Bulk Data Problems

The USPTO (United States Patent and Trademark Office) made some, but not all, of its data available to anyone who wanted to download it. The first thing to be aware of is that some of the patents in the bulk grant xml files were subsequently withdrawn. The last time I checked there were around 8,000 withdrawn patents in the bulk grant xml files. The second thing to be aware of is that there are around 300 granted patents whose data is inexplicably absent from the bulk grant files. Percentagewise, it’s a miniscule oversight but shouldn’t 100% of the granted patents be present in the bulk grant files? Hey USPTO, how about producing a catchup file that contains the missing granted patents?

The other flaws I have noticed have to do with the bulk classification files. The patent office stopped producing the bulk United States Patent Classification (USPC) file despite their continued use. It is true that since June 2015 utility patents are not assigned USPCs, but plant patents and design patents still receive them (also reissued plant or design patents). The last bulk USPC file produced ended with assignments for PP29260 and D816289, both issued April 24, 2018. (See the image above.)

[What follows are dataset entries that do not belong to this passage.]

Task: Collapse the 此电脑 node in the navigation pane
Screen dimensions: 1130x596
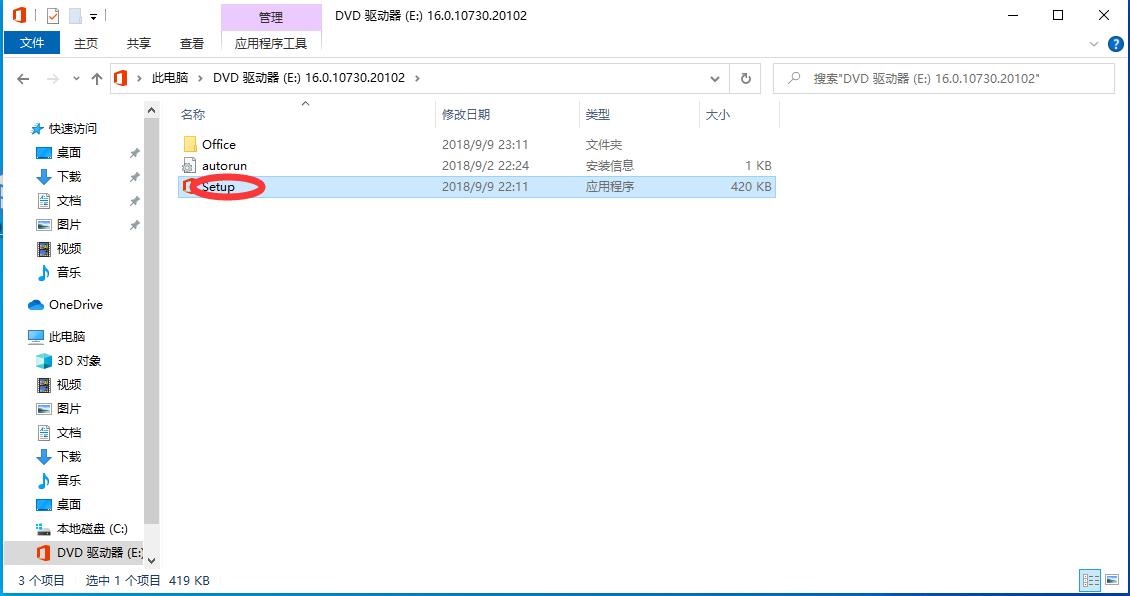Action: (x=20, y=336)
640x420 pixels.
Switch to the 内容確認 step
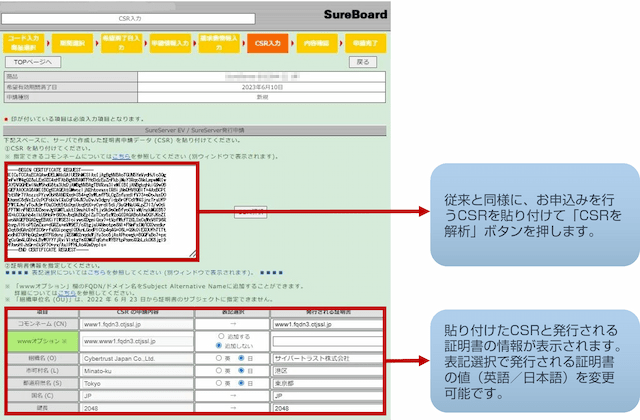(x=315, y=43)
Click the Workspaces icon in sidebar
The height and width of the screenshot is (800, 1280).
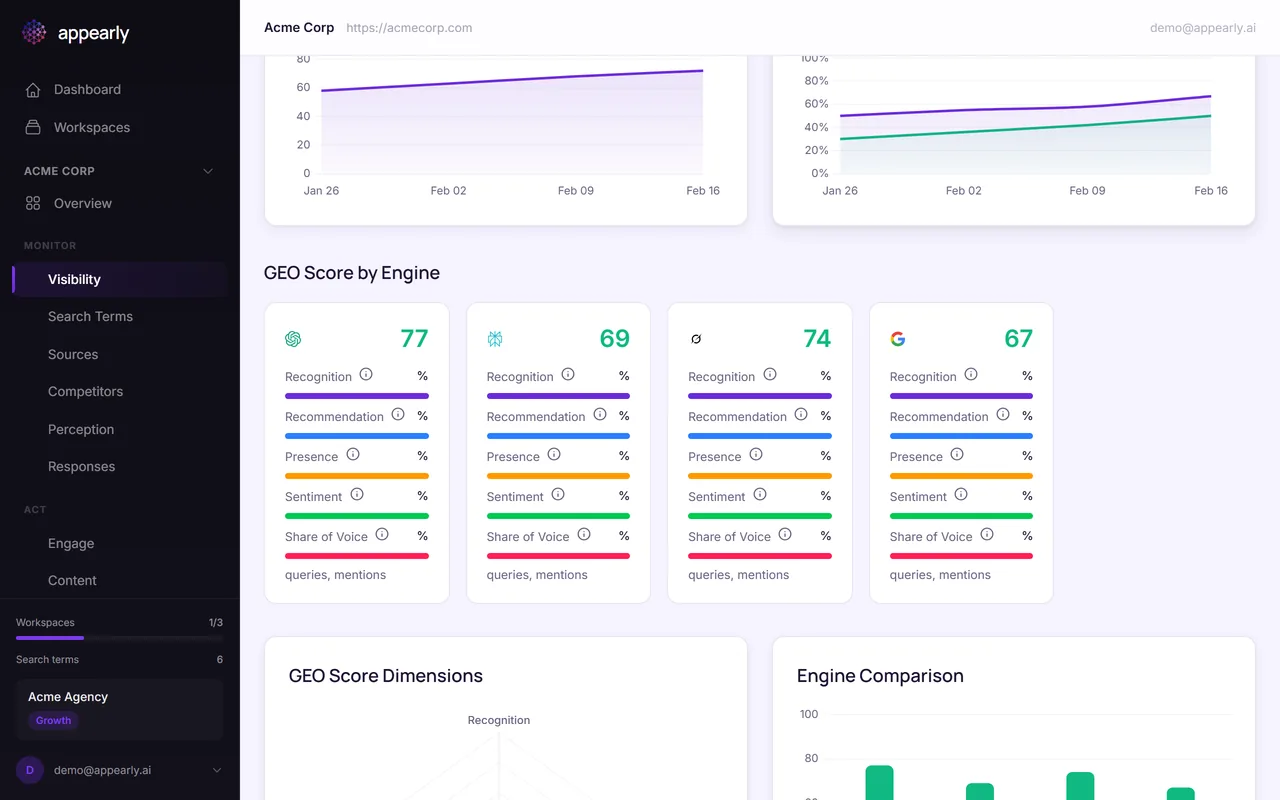33,128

The other classification in use is the Cooperative Patent Classification (CPC). There is a bulk CPC file but it only contains CPC assignments for utility patents. CPC assignments for reissued patents and plant patents are not included in the bulk data file. It seems to be well guarded secret, or at least not widely publicized, that plant patents receive CPC assignments. I’ve found that roughly half of all plant patents have received one or more CPC assignment as shown on this page of mine.

The real problem is that the patentsview api uses the bulk data files to build their database. From the above this means that they are missing the ~300 patents that are not present in the bulk grant files, plant patents after PP29260 and design patents after D816289 don’t have USPC assignments, approximately half of the 30,000 plant patents are missing their CPC assignments as are all reissued patents. By choice, they load all the data from the bulk grant xml files, so this means their database contains around 8,000 withdrawn patents (see my previous post on withdrawn patents). Take a look at the Data¬†Collection Phase that shows how they process the bulk files. The diagram above shows corrections that should be made to their loading process.

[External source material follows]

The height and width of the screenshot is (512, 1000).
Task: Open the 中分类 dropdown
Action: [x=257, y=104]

If you have been paying particular attention, you will have noticed that in the patentsview database plant patents after PP29260 are only searchable by their at-issue International Patent Classification (IPC), it’s the only classification system they have data for, as they lack a bulk post-PP29260-USPC file and a non-utility-patent bulk CPC file. There are lots of things you could do with patentviews, but one thing you can not do is effectively search plant patents by USPC or CPC.

The USPTO’s patft, its online search page, has all of the above with the exception of four missing granted, non-withdrawn patents that are not in the bulk grant files (6,287,179; 6,392,191; 6,394,333, and 6,558,580). patft has CPC assignments for plant and reissued patent, and USPC assignments for plant and design patents after PP29260 and D816289 but they do not make this data available as bulk download files.

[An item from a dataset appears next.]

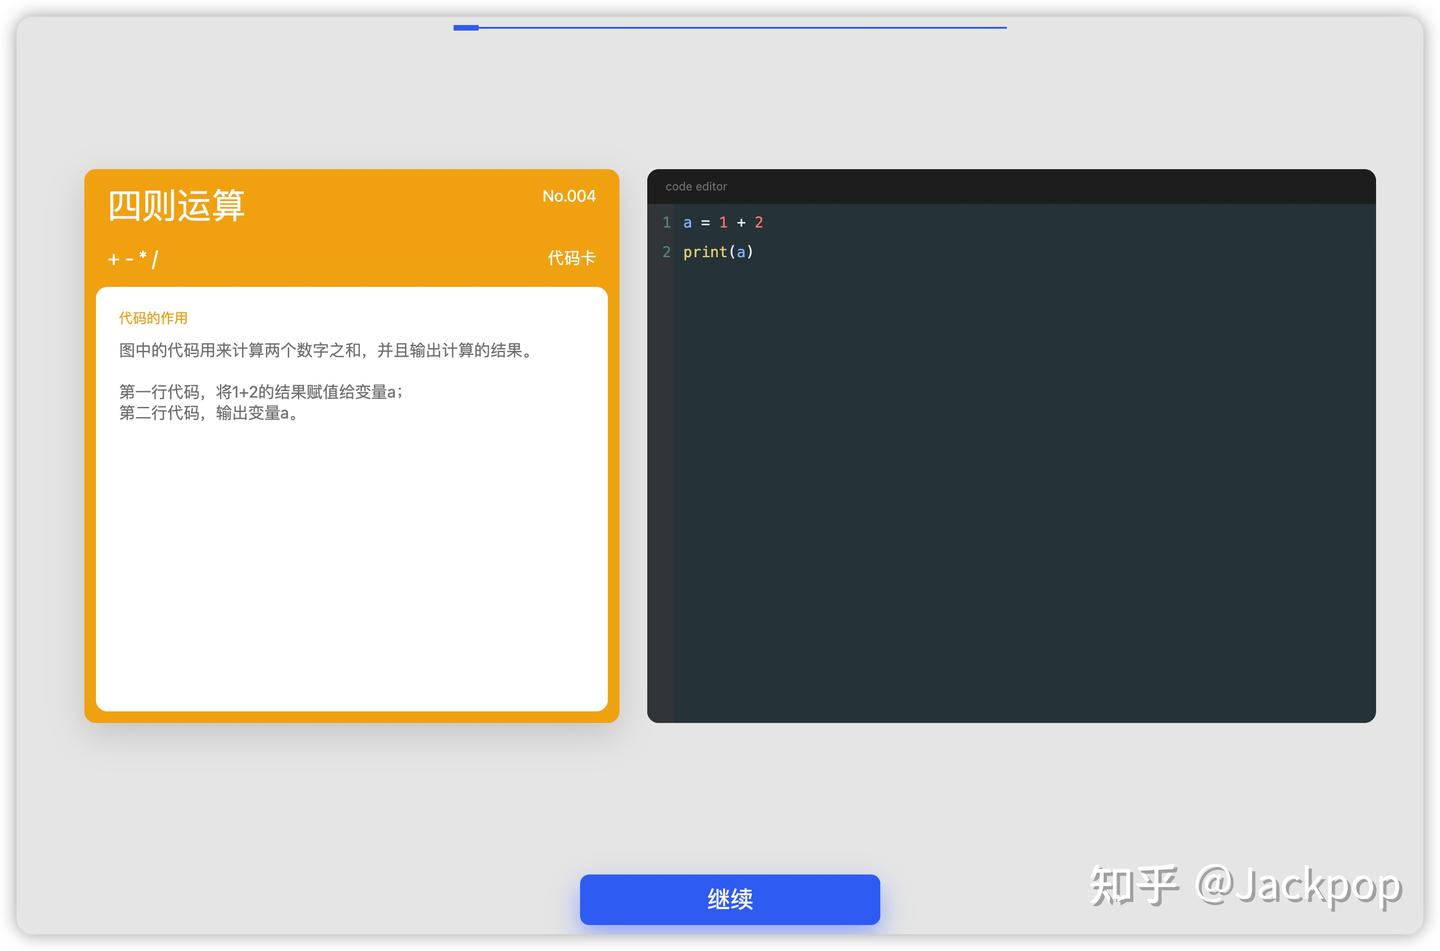Click the number 2 in the expression
1440x951 pixels.
758,222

Bulk data is great, depending on what you do with it, but the USPTO still has a monopoly on some of its data. I have been unsuccessful in my efforts to have this rectified and would appreciate any help!

Notations in the diagram above

  1. Patentsview should not load withdrawn patents into their database
  2. The USPTO should resume producing the bulk USPC file
  3. The bulk CPC file should contain all patents, not just utility patents

Withdrawn Patents

Patents get withdrawn from time to time. Some are never issued but some are withdrawn after being issued. In the latter case, data for the withdrawn patent can be found in the wild. The patent office maintains a list of withdrawn patents at http://www.uspto.gov/patents-application-process/patent-search/withdrawn-patent-number Separately, the patentsview api team processes the bulk grant patent xml files and makes their files available for download. If one compares the patentsview patent.tsv file to the patent office’s withdrawn patent list, one finds (or found at the time this was written) 7,930 patents in both files. The patent office removes withdrawn patents from its web site, they are not returned by searches but this is not the case with the patentsview api. It will return withdrawn patents, which is pretty bizarre. I don’t know of another patent platform that does that. I raised a git issue to point this out to the otherwise fine patentsview folks but nothing has changed. (Two take-aways here, one that there is data for withdrawn patents in the grant xml files and the other is that patentsview loads them into their database.)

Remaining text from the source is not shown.